53. Newton’s method#

We consider the non-linear equation

\[ F(x) = 0, \]

where \(F : {\mathbb R}^n \rightarrow {\mathbb R}^n\) is a smooth function. In general, it is not clear whether a solution exists, and if it is unique.

Newton’s method is an iterative solution method:

Given some initial guess \(x^0\), compute the sequence:

\[ x^{k+1} = x^k - F^\prime(x^k)^{-1} F(x^k) \]

\(F^\prime(x^k)\) is the Jacobi matrix at position \(x^k\).

If the initial guess \(x^0\) was sufficiently close to a regular solution (with \(F^\prime(x^\ast)\) is regular), Newton’s method converges to the solution \(x^\ast\). It converges very quickly, i.e. with quadratic order:

\[ \| x^{k+1} - x^\ast \| \leq c \| x^k - x^\ast \|^2 \]

The main idea is to replace the non-linear problem by a sequence of linearized problems, where one uses \(F(x^k + \Delta x) \approx F(x^k) + F^\prime(x^k) \Delta x\).

53.1. Minimization problem#

Now we consider the minimization problem

\[ \min_{x \in {\mathbb R}^n} J(x) \]

with the function

\[ J : {\mathbb R}^n \rightarrow {\mathbb R} \]

If the function \(J\) is smooth, then a minimizer \(x^\ast\) satisfies the necessary condition of first order:

\[ J^\prime(x^\ast) = 0 \]

This is a non-linear equation, for the function

\[ F(\cdot) := J^\prime (\cdot) : {\mathbb R}^n \rightarrow {\mathbb R}^n \]

We can rewrite Newton’s method for \(F(x) = 0\) for the minimization problem:

\[ x^{k+1} = x^{k} - J^{\prime \prime}(x^k)^{-1} J^\prime(x^k) \]

The symmetric matrix \(J^{\prime \prime}(x^k)\) is the \(n \times n\) Hesse matrix at the point \(x^k\), and \(J^\prime\) is the gradient of \(J\).

53.2. Nonlinear variational problems#

We extend the concept of bilinear-forms to non-linear forms

\[ A(\cdot, \cdot) : V \times V \rightarrow {\mathbb R}, \]

where \(A(.,.)\) is non-linear in the first argument, but still linear in the second argument.

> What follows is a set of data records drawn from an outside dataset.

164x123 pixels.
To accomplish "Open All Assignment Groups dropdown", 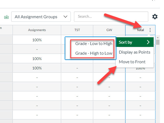I will click(x=41, y=17).
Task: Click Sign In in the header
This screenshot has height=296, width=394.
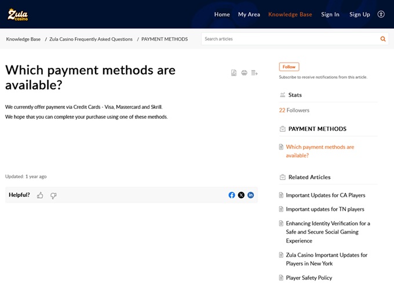Action: [x=330, y=14]
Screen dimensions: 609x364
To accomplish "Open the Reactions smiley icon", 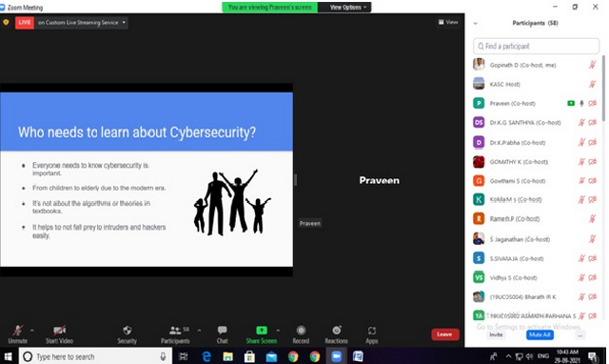I will (337, 330).
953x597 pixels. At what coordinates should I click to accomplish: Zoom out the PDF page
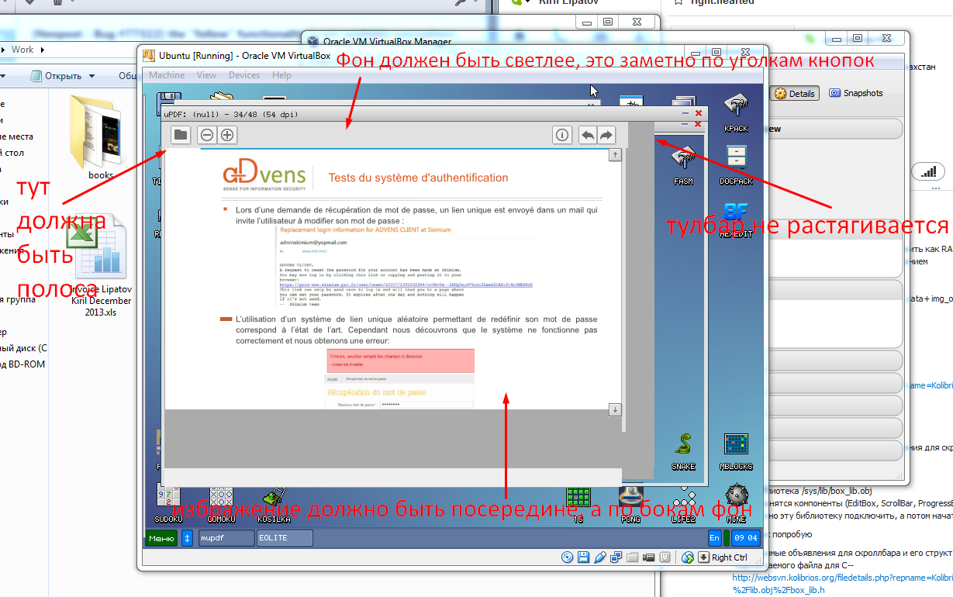(x=207, y=135)
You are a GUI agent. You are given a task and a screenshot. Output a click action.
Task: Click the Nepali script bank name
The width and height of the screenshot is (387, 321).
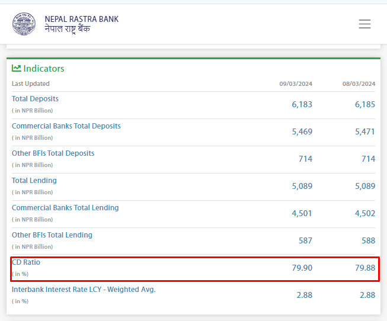tap(68, 29)
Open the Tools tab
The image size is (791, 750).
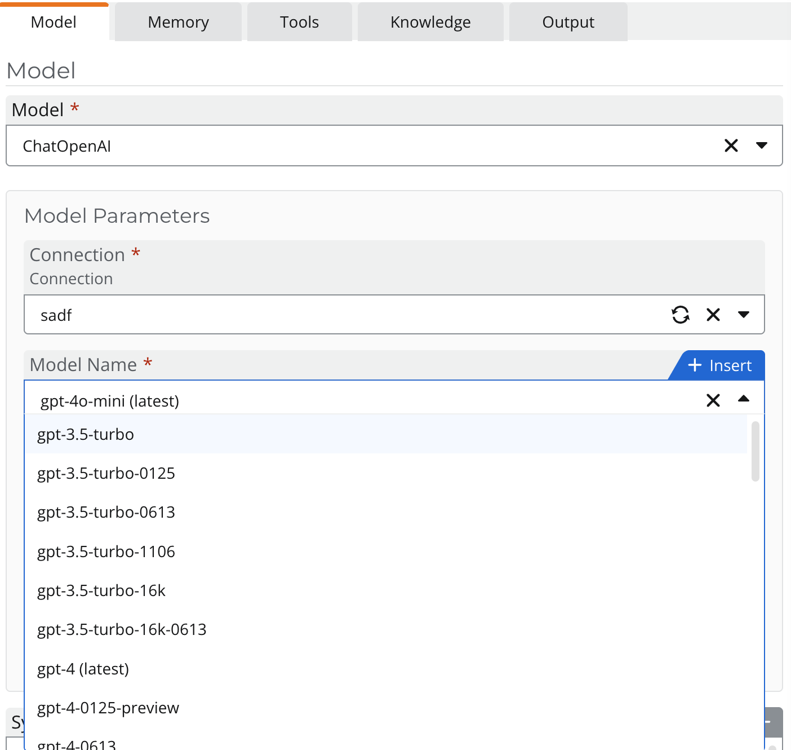pyautogui.click(x=299, y=23)
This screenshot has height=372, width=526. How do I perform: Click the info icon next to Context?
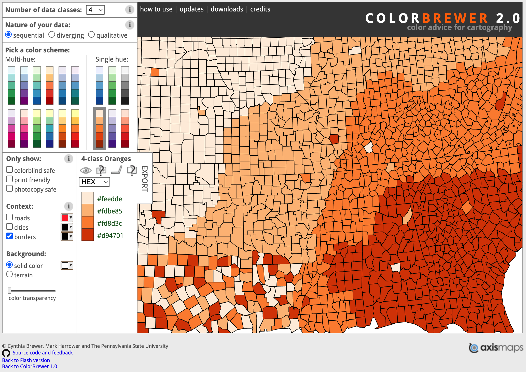tap(68, 206)
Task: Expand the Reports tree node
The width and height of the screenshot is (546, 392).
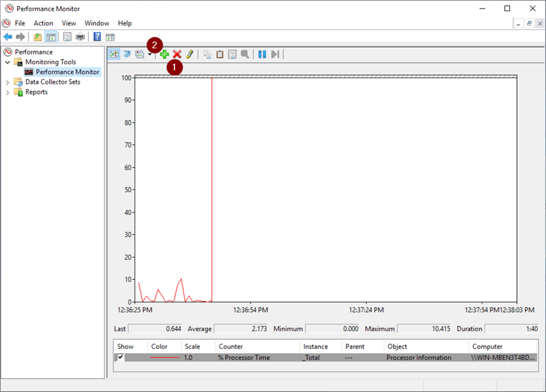Action: coord(8,92)
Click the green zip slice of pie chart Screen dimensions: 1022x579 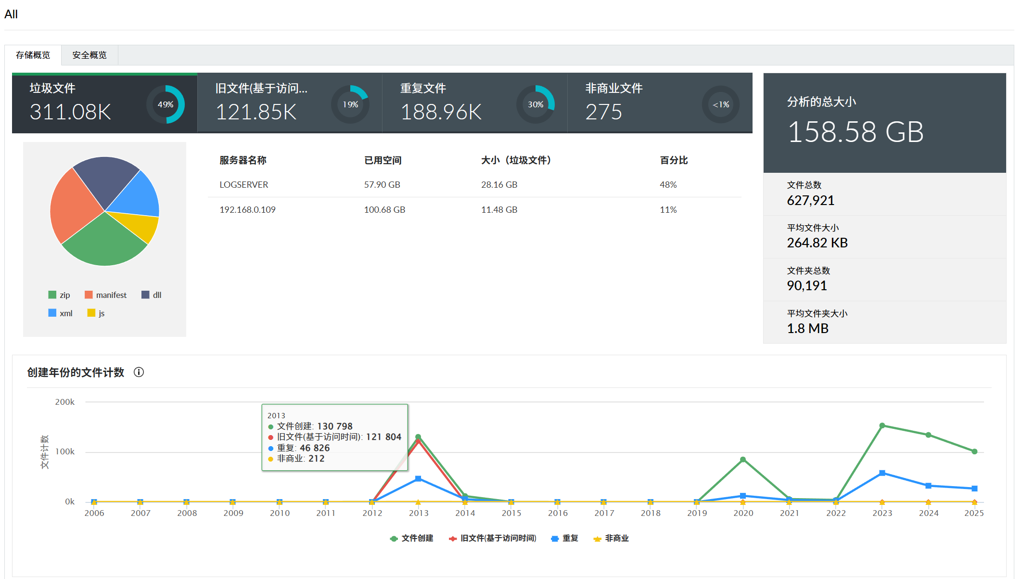104,241
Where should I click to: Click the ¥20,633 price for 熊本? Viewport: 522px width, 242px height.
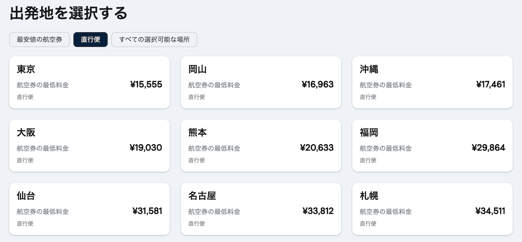(x=317, y=148)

With \(f \in V^\ast\), one searches for a solution of

\[ A(u,v) = f(v) \qquad \forall \, v \in V \]

The Lax-Milgram lemma and Cea’s lemma can be extended under the following hypothesis:

  • continuous is replaced by Lipschitz-continuous: $\( | A(u_1,v) - A(u_2,v) | \leq \alpha_2 \, \| u_1 - u_2 \|_V \, \| v \|_V \)$

  • coercive is replaced by monoton, what means: $\( A(u_1, u_2-u_1) - A(u_2, u_2-u_1) \geq \alpha_1 \, \| u_1 - u_2 \|_V^2 \)$

53.3. Finite element discretization:#

As for linear problems, one searches for an approximate solution

\[ u_h(x) = \sum_{i=1}^N u_i \varphi_i(x) \]

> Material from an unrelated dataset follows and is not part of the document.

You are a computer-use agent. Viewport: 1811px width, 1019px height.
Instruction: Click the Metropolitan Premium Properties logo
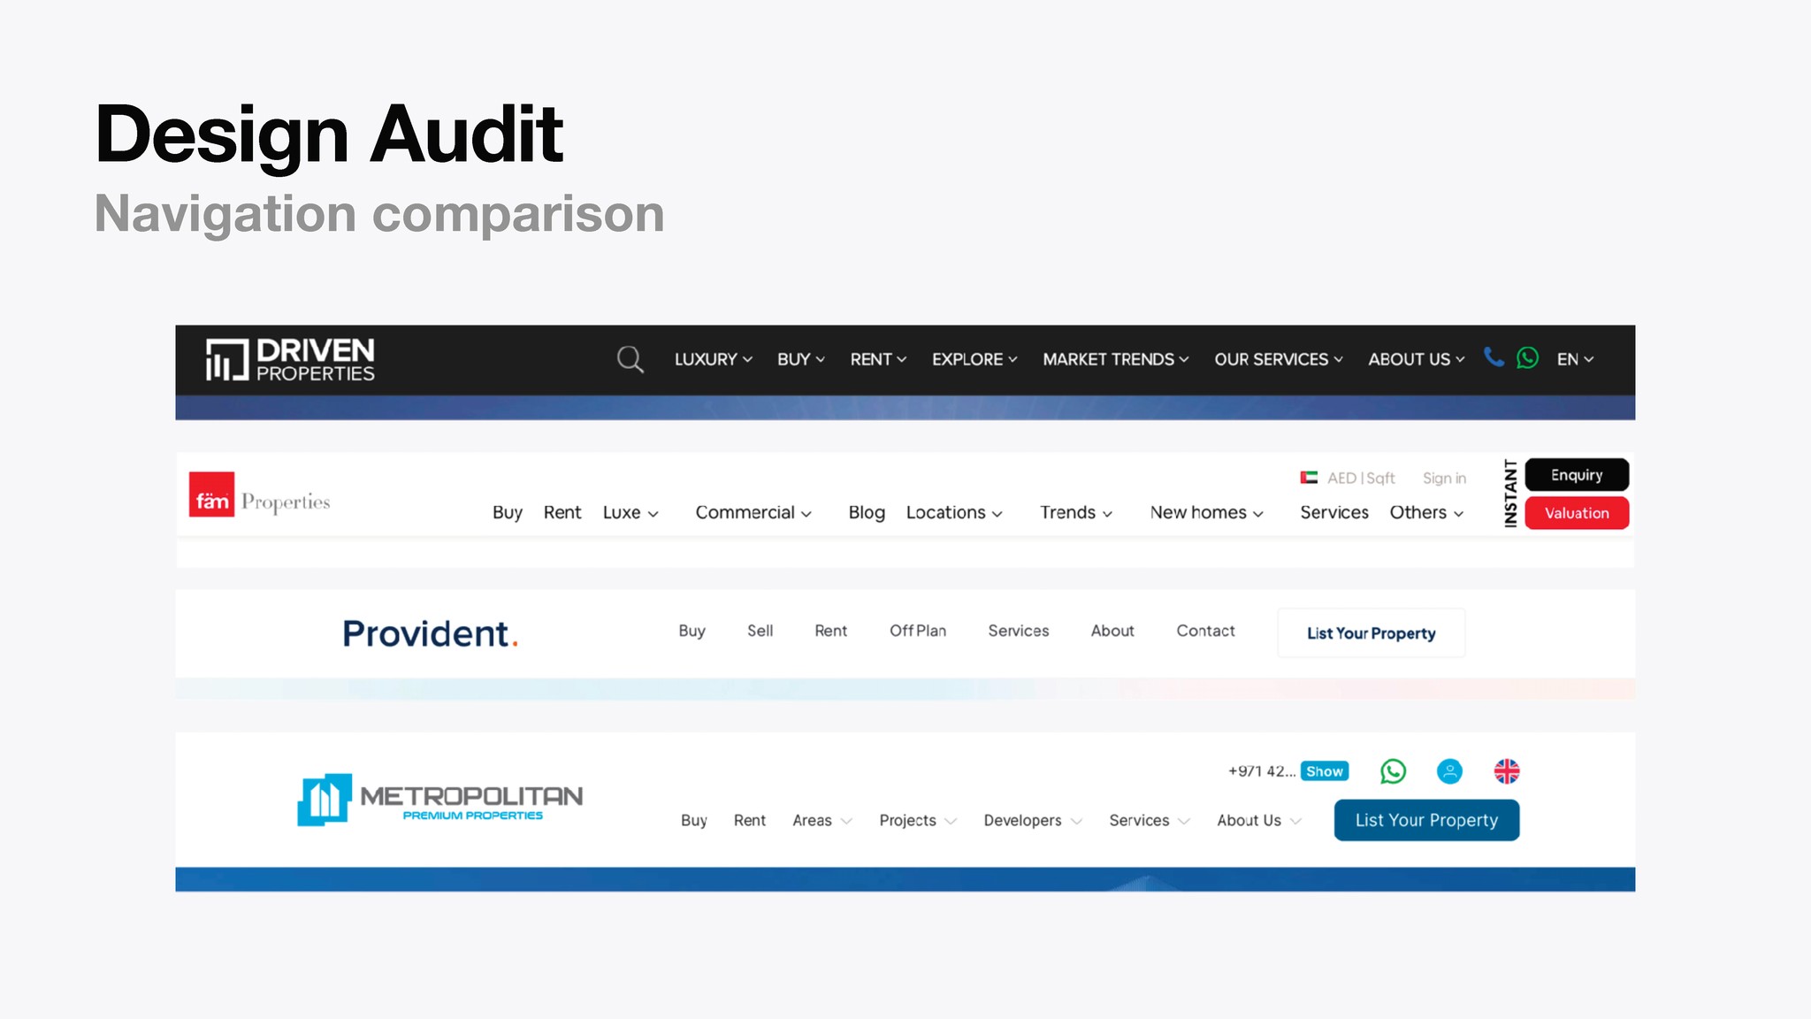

satisfying the variational formulation

\[ A( \sum_i u_i \varphi_i, \varphi_j) = f(\varphi_j) \qquad \forall \, j : 1 \leq j \leq N \]

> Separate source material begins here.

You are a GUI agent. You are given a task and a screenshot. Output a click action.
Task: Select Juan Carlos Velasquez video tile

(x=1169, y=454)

Since \(A(.,.)\) is not linear in the first argument, we cannot transform the problem to a linear system. We have obtained a non-linear equation

\[ F(u) = 0 \]

for the function \(F : {\mathbb R}^N \rightarrow {\mathbb R}^N\) with

\[ F_j(u) = A(\sum_i u_i \varphi_i, \varphi_j) - f(\varphi_j) \]

Now, we can apply Newton’s method to solve this nonlinear equation in \({\mathbb R}^n\).